◆ Given exercise
Render the records as a two-column CSV with the headers instruction and response, one row per record holding its text and its answer, each in a single quoted field with line breaks replaced by spaces. Begin at the line that has "Toggle microphone for" and stop after the line that has "will tap(329, 172).".

◆ Records provided
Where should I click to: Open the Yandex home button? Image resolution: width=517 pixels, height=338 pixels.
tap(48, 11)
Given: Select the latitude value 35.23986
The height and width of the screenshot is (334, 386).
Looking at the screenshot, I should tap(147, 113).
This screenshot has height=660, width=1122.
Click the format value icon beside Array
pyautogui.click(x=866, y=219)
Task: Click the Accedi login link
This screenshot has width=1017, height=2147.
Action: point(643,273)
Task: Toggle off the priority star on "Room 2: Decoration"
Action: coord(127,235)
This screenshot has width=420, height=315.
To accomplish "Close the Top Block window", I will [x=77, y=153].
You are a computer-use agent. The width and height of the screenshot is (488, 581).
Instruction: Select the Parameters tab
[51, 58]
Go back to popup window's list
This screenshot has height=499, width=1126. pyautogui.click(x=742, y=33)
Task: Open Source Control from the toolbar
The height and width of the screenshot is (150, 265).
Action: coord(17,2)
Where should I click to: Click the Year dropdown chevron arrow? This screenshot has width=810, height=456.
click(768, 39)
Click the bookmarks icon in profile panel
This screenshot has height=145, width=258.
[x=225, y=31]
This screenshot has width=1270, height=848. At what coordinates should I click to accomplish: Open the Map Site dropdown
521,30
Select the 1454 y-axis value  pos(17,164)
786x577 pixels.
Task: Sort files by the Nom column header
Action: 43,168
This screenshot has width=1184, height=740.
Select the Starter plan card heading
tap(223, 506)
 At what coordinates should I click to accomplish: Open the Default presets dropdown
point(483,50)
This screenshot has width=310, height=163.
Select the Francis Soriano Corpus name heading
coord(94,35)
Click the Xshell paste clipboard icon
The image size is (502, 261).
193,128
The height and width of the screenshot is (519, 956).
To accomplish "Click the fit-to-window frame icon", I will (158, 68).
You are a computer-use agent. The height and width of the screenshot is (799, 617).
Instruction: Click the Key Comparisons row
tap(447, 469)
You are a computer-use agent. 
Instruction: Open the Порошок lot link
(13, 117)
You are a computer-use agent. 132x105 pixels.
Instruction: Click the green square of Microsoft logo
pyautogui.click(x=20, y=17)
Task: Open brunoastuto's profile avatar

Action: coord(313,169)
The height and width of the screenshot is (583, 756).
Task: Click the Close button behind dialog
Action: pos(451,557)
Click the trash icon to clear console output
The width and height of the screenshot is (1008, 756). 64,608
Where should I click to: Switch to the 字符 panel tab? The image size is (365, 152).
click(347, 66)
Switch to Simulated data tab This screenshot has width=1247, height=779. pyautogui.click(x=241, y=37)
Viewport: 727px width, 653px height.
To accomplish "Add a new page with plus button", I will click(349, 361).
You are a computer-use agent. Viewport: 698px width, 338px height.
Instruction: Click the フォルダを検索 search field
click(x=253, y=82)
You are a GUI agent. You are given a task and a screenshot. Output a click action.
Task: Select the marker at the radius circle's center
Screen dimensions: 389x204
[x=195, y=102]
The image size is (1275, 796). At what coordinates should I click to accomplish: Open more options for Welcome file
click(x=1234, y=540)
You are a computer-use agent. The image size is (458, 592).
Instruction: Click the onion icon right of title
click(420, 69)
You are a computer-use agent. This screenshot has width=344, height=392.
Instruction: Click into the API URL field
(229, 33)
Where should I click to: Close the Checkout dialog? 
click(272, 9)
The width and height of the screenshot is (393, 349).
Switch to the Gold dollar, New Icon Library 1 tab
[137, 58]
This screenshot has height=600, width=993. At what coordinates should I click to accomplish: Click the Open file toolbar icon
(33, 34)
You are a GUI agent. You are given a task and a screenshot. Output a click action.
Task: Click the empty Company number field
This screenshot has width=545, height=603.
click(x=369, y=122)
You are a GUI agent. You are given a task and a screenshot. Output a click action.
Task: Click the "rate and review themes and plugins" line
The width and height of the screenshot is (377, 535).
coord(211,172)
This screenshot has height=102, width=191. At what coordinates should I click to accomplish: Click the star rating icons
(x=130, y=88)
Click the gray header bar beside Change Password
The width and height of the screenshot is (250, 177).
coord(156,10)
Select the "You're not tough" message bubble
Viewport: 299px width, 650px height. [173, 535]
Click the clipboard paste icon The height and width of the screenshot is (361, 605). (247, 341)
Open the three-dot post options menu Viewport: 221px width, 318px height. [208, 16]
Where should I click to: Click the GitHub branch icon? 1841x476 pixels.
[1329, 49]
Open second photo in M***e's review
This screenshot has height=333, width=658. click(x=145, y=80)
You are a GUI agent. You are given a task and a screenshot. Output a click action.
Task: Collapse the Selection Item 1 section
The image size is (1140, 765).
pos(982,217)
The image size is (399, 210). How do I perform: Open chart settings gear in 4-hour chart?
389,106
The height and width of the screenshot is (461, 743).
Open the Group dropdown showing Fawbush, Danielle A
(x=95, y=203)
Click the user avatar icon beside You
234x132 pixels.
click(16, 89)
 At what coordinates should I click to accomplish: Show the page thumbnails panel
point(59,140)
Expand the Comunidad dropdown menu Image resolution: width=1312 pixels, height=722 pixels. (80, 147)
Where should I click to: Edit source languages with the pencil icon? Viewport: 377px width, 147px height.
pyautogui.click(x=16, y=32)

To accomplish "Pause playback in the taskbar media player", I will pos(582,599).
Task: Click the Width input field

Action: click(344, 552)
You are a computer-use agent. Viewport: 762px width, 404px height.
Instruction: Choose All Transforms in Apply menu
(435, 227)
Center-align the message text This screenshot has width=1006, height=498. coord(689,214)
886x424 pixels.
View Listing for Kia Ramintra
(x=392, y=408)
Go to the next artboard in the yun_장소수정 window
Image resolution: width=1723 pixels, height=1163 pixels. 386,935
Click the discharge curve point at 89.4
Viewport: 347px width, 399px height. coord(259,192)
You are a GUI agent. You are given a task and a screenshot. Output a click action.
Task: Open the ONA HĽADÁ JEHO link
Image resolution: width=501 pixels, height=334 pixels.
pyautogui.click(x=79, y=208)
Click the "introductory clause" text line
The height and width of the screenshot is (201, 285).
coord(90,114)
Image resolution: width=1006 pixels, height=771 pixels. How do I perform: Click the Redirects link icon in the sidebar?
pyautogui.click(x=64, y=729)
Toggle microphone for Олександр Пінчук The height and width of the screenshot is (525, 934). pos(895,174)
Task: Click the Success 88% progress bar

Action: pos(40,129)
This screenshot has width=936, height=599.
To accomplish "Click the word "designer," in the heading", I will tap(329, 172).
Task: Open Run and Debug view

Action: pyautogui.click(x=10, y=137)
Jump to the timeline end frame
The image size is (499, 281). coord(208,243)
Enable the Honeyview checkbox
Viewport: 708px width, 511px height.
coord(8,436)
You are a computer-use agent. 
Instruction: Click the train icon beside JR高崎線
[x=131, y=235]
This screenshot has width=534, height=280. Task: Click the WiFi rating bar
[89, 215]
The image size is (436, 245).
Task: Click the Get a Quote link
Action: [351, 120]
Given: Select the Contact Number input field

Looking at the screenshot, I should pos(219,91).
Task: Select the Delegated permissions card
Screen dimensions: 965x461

◆ Answer to the exercise
instruction,response
"Toggle microphone for Олександр Пінчук The height and width of the screenshot is (525, 934).","pos(895,174)"
"Task: Click the Success 88% progress bar","Action: pos(40,129)"
"This screenshot has width=936, height=599. To accomplish ""Click the word ""designer,"" in the heading"",","I will tap(329, 172)."